[Dataset records]
================

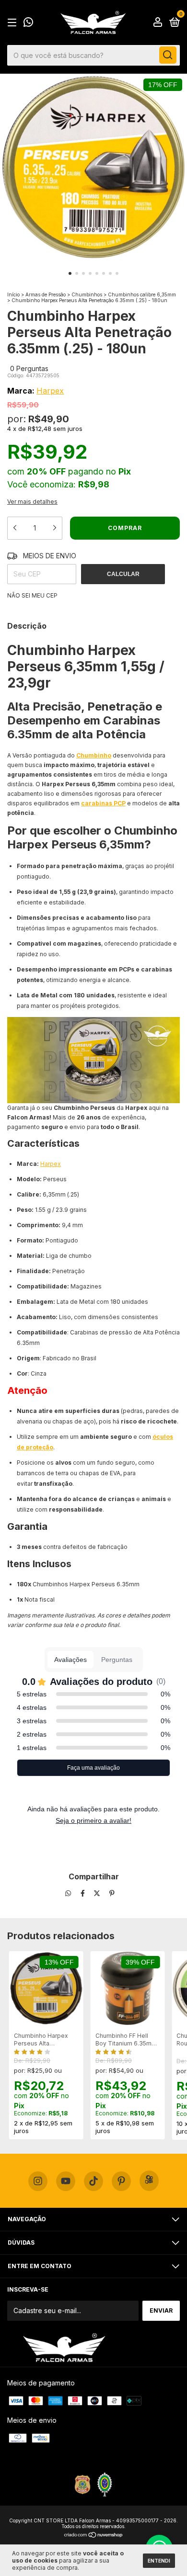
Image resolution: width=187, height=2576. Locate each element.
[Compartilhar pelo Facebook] (84, 1893)
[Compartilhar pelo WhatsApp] (68, 1893)
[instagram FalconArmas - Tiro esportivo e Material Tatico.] (37, 2181)
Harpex (50, 390)
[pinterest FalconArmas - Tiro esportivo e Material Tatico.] (121, 2181)
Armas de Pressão (45, 294)
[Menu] (13, 22)
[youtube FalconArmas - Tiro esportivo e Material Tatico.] (65, 2181)
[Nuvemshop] (94, 2535)
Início (13, 294)
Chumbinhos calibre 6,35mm (142, 294)
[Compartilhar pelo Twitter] (98, 1893)
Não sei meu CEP (32, 595)
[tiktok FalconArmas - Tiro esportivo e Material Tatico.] (93, 2181)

================

■ **REQUIRED WORK**
Repeat the data exactly, excluding the pictures.

■ **TASK RESPONSE**
Image resolution: width=187, height=2576. Locate each element.
[Compartilhar pelo Facebook] (84, 1893)
[Compartilhar pelo WhatsApp] (68, 1893)
[instagram FalconArmas - Tiro esportivo e Material Tatico.] (37, 2181)
Harpex (50, 390)
[pinterest FalconArmas - Tiro esportivo e Material Tatico.] (121, 2181)
Armas de Pressão (45, 294)
[Menu] (13, 22)
[youtube FalconArmas - Tiro esportivo e Material Tatico.] (65, 2181)
[Nuvemshop] (94, 2535)
Início (13, 294)
Chumbinhos calibre 6,35mm (142, 294)
[Compartilhar pelo Twitter] (98, 1893)
Não sei meu CEP (32, 595)
[tiktok FalconArmas - Tiro esportivo e Material Tatico.] (93, 2181)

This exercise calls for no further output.